Encontro com Mestre Tião Carvalho

Nascido em Cururupu, no Maranhão, e radicado em São Paulo, Tião Carvalho é um dos grandes nomes de expressão da cultura popular brasileira. Traz para sua obra tanto a presença de palco aprendida na experiência como ator e dançarino, quanto o conhecimento construído através de suas pesquisas musicais. O cantor e compositor tem pelo menos duas aparições marcantes e definitivas na cultura maranhense e brasileira: é dele a voz em “Itamirim”, conhecidíssima toada de Chico Saldanha, um dos hinos do São João maranhense; e é dele a hoje já clássica “Nós”, imortalizada por Cássia Eller e gravada também por Ná Ozzetti e pelo próprio compositor.

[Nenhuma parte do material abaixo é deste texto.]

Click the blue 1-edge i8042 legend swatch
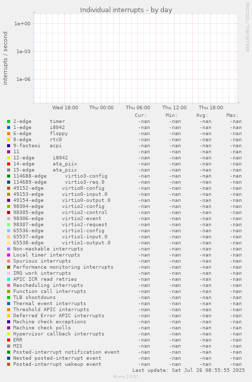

Em 2000 chegou à semifinal do Festival da Música Brasileira, realizado pela Rede Globo, com a música “Quando Dorme Alcântara”, mas é em 2002 que seu primeiro CD solo é lançado, com o mesmo nome da canção e com produção do Selo Pôr do Som. Nesse disco, Tião equilibra os acentos regionais de sua música com a linguagem pop contemporânea, em uma contagiante diversidade de ritmos, mesclando as raízes brasileiras, sambas de roda, reggae, toadas de boi, baiões etc. O trabalho foi selecionado em 2004 para o prêmio Rumos da Música, promovido pelo Itaú Cultura e, em seguida, foi selecionado para a realização do projeto Pixinguinha pela Funarte, em que se apresentou ao lado de outros artistas em dez estados brasileiros, além de fazer turnê por diversos países da Europa.
Em 2006 celebrou a obra de um dos maiores compositores maranhenses de todos os tempos: João do Vale. O inspirado álbum Tião canta João [Por do Som/Atração, 2006] revê com a propriedade de quem, mais que conhecer, vivencia o trabalho que faz com prazer, fugindo das obviedades e pescando pérolas raras – como “Os óio de Ana Bela” – ou reinventando as músicas mais famosas do pedreirense, como “Carcará”, com um arranjo inovador em ritmo de bumba-meu-boi. Com patrocínio da Petrobras, através de edital de lei de incentivo, Tião canta João é resultado do mergulho profundo e sincero de Carvalho na obra de do Vale. Tanto é que não se limita a regravar “clássicos” do autor como “Pisa na fulô” (música que não entrou no disco), mas procura recriá-los e pesquisa músicas quase desconhecidas do vastíssimo legado deixado por João. No disco, Tião Carvalho vem acompanhado por Renata Amaral (baixo), César Peixinho (percussão), Adriano Busko (bateria), Marquinho Mendonça (cordas), além de 29 músicos convidados. Celebrando a música de João do Vale, com um discurso social extremamente forte e atual, que soa, antes de tudo, alegre e festivo, o disco contou ainda com as participações especiais de Zeca Baleiro, Trio Virgulino e Divina Batucada, sob direção musical de Rogério Rochlitz.
Outros trabalhos desenvolvidos pelo artista são atividades culturais e sociais no Morro do Querosene, na região do Butantã. Por essas e outras, em 2004, recebeu da Câmara Municipal de São Paulo o título de cidadão paulistano. É um dos fundadores dos grupos Cupuaçu e Banda Mafuá, com os quais também tem discos lançados. Há 25 anos com o Cupuaçu ele realiza em São Paulo anualmente as três festas do Bumba-meu-boi maranhense (Renascimento, Batizado e Morte do Boi). Tião Carvalho é mestre da cultura popular e realiza diversos trabalhos educativos, ministrando cursos e oficinas de danças brasileiras, em escolas, universidades, eventos, entre outros, em São Paulo e no Brasil. Nestes, dedica-se à pesquisa e transmissão das mais variadas manifestações da cultura popular, especialmente do norte e nordeste do país, como as danças de caixas (cacuriá, quadrilha, bambaê de caixa), ciranda de roda, bumba-meu-boi, tambor de crioula, maculelê e outras brincadeiras tradicionais.